An Inconvenient Truth Resurfaces

 

 

Al Gore delivers the first Paul R. Epstein Memorial Lecture at Harvard University Memorial Church, February 6, 2013.

As we recover from Nemo, yet another major storm, I’m reminded of my friend Paul Epstein, who was a pioneer in the science of climate change and health and who passed away in 2011. On Wednesday, February 6, I attended the first Paul R. Epstein Memorial Lecture at Harvard University’s Memorial Church with guest speaker and former Vice-President Al Gore.

Eric Chivian, of Harvard’s Center for Health and the Global Environment (co-founded by Paul) introduced Gore as a man who “as we all know was elected to be President of the United States.” Gore proceeded to speak for almost an hour with few notes, no teleprompter and not a single “um” or “er”. The former Veep emphasized the interconnectedness of all things.  It started with a story by “Cousin Minnie Pearl” (of all people!) that I would be happy to share with anyone who asks.

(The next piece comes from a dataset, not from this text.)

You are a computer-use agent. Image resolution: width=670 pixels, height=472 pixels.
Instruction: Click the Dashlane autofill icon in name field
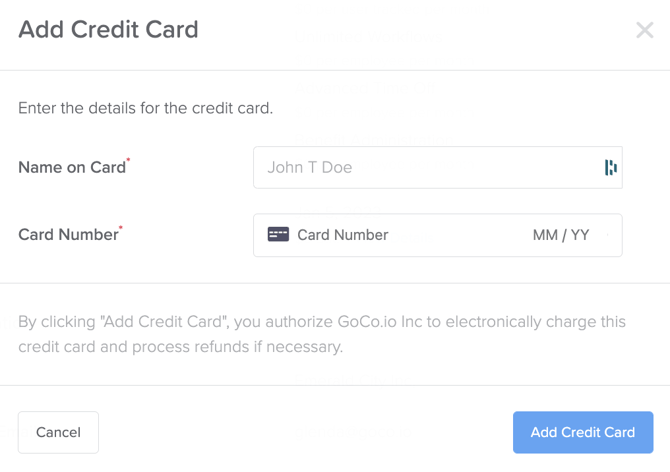[x=611, y=167]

He wove together both the science of climate change and the challenges of making changes in today’s political environment, noting that 85% of the world’s economic activity (or as he called it “Earth, Inc.”) utilizes carbon-based fuels.

The Vice-President memorialized Paul Epstein as a brilliant and prescient scientist, and noted how Paul was willing to drop what he was doing when Gore would call with a late night request for data about how 2 degrees of temperature rise would affect the life cycles of mosquitoes.

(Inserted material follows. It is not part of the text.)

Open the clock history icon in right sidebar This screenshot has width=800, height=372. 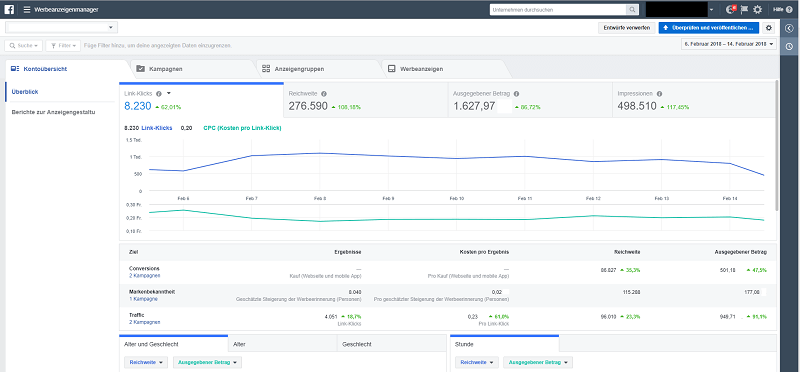point(789,46)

Over 1700 people registered for the talk which was broadcast to an overflow hall to handle the many who could not squeeze into the church.  Gore was hopeful about the future, encouraging the crowd, including many students, to continue to fight passionately for issues that matter to the world as my dear friend, Paul Epstein, did on a daily basis.

 

JSI has been working to improve environmental health in the United States and around the globe since 1978

One response to “An Inconvenient Truth Resurfaces”

  1. Stewart, I was just thinking about Paul today. I was thinking about Cuba, rather than climate change, nonetheless I was remembering Paul and hadn’t known about the lecture series. I hope to attend the next one!